··· SUPPLIED DATA ···

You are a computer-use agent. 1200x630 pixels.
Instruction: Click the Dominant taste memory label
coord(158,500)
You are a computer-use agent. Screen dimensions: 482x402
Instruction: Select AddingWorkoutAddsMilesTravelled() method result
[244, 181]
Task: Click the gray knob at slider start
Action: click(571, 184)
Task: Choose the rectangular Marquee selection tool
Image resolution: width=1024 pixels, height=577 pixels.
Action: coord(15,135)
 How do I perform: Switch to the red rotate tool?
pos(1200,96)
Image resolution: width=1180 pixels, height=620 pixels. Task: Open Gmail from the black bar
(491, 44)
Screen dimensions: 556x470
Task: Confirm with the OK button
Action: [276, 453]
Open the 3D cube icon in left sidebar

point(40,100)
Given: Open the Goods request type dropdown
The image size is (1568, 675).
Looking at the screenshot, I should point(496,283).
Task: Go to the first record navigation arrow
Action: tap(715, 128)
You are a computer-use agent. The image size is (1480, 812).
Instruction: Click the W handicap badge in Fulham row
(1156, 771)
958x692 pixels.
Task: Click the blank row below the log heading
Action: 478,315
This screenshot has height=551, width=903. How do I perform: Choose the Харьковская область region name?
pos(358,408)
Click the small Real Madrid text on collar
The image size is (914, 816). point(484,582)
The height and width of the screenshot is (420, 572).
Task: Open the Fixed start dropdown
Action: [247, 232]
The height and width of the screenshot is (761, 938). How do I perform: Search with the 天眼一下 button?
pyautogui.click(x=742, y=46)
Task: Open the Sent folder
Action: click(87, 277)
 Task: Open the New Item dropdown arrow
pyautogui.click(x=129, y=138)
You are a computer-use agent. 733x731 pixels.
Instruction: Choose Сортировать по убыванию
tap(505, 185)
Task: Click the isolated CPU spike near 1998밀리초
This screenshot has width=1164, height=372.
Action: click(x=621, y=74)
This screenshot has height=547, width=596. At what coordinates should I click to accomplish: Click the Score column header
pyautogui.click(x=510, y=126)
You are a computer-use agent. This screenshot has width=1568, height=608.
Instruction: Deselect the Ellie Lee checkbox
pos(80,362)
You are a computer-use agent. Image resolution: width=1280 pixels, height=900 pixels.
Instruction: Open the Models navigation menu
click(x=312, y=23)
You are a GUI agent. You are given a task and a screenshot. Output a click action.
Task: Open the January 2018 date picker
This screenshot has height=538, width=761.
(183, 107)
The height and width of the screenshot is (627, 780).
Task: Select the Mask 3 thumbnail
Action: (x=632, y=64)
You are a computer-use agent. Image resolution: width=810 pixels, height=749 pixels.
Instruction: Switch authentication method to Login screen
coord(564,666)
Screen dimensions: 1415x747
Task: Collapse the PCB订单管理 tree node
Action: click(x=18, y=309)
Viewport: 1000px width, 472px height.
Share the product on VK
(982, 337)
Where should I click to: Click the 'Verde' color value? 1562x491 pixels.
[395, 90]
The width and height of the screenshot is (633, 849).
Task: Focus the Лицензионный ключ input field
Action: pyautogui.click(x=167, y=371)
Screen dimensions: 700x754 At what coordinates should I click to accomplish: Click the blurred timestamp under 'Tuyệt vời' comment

···

WORK REQUEST:
Go through the data, and copy each line in which the word "computer" appears.

RESULT OF THE TASK:
You are a computer-use agent. 1200x630 pixels.
You are a computer-use agent. Screen dimensions: 482x402
You are a computer-use agent. The image size is (1480, 812).
You are a computer-use agent. 733x731 pixels.
You are a computer-use agent. This screenshot has width=1568, height=608.
You are a computer-use agent. Image resolution: width=1280 pixels, height=900 pixels.
You are a computer-use agent. Image resolution: width=810 pixels, height=749 pixels.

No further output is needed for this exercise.